> WORK REQUIRED: Omit the pictures and return every entry exactly as written.

(Saved data entries)

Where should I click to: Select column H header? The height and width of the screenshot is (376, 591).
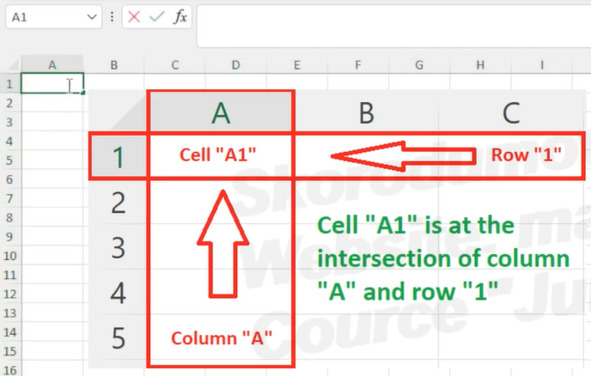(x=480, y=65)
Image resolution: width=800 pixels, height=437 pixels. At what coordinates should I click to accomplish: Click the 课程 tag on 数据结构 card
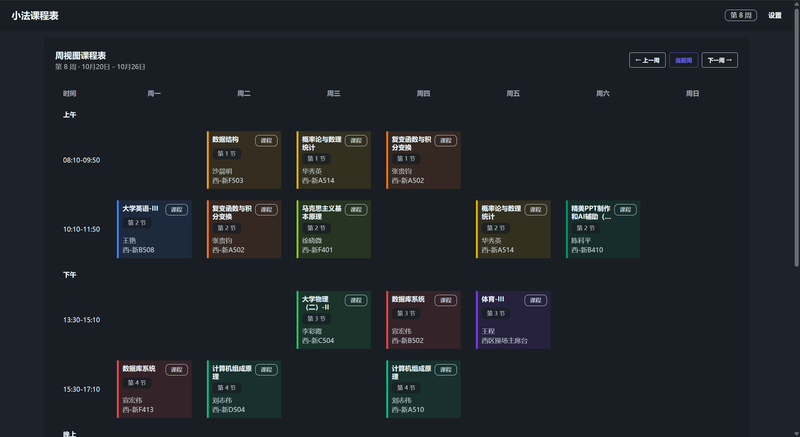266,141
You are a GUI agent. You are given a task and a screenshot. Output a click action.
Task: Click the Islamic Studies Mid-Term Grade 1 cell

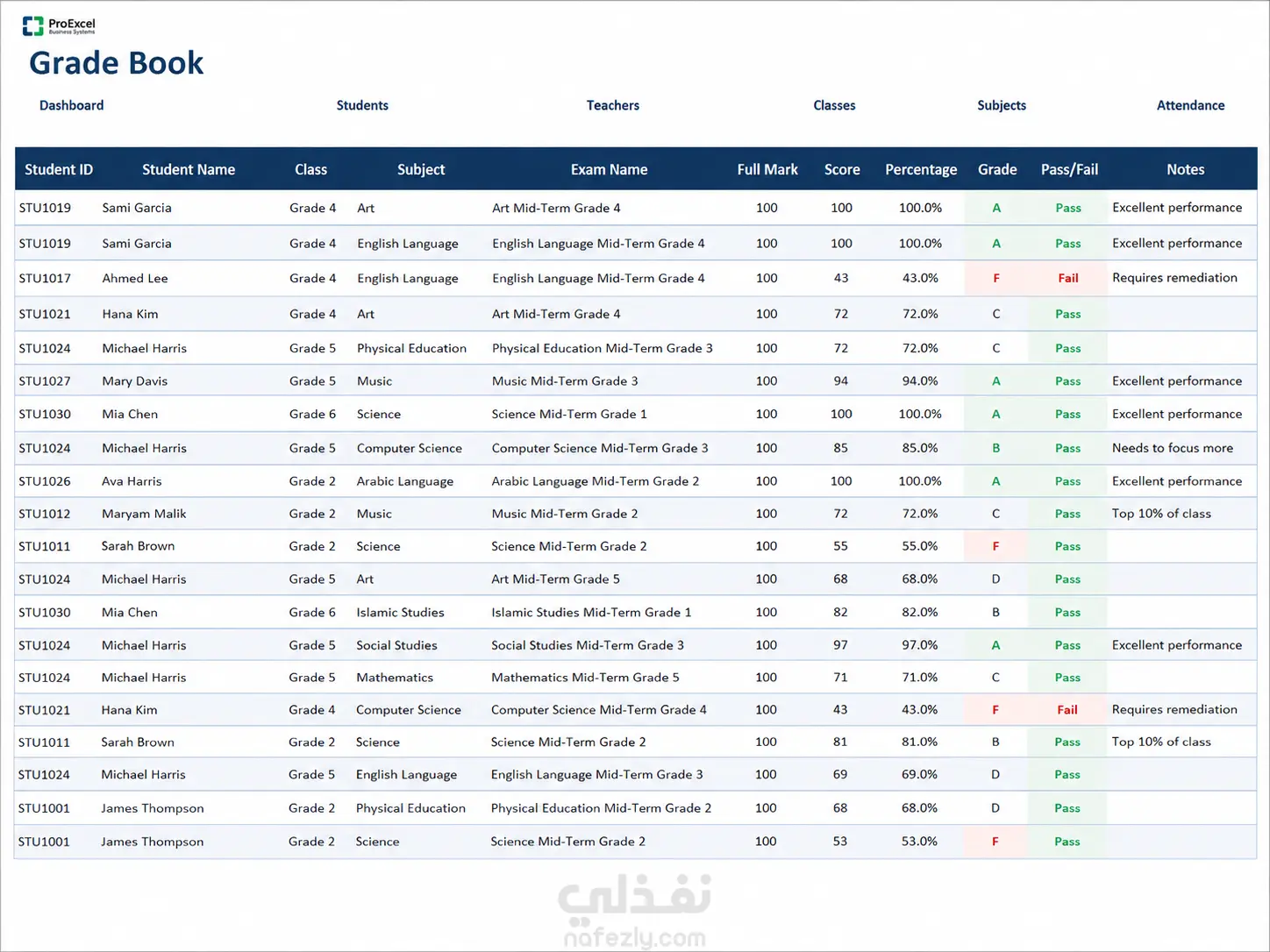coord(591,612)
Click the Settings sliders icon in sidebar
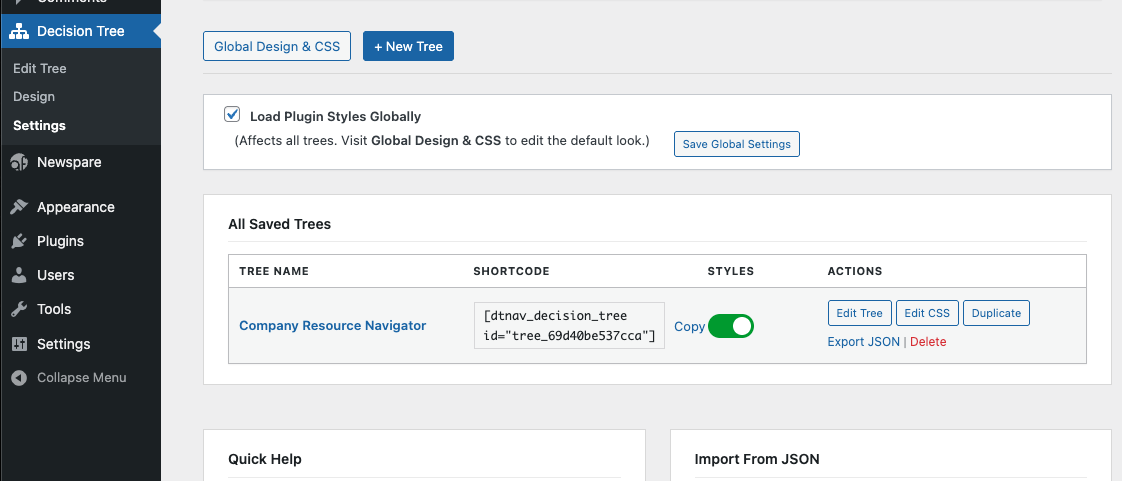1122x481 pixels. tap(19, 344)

> THE COMPLETED TASK:
Where should I click to: Select column H header? The height and width of the screenshot is (376, 591).
(x=480, y=65)
Image resolution: width=800 pixels, height=437 pixels. At what coordinates should I click to accomplish: Click the 课程 tag on 数据结构 card
266,141
You are a GUI agent. You are given a task and a screenshot. Output a click action.
Task: Click the Islamic Studies Mid-Term Grade 1 cell

coord(591,612)
Click the Settings sliders icon in sidebar
1122x481 pixels. tap(19, 344)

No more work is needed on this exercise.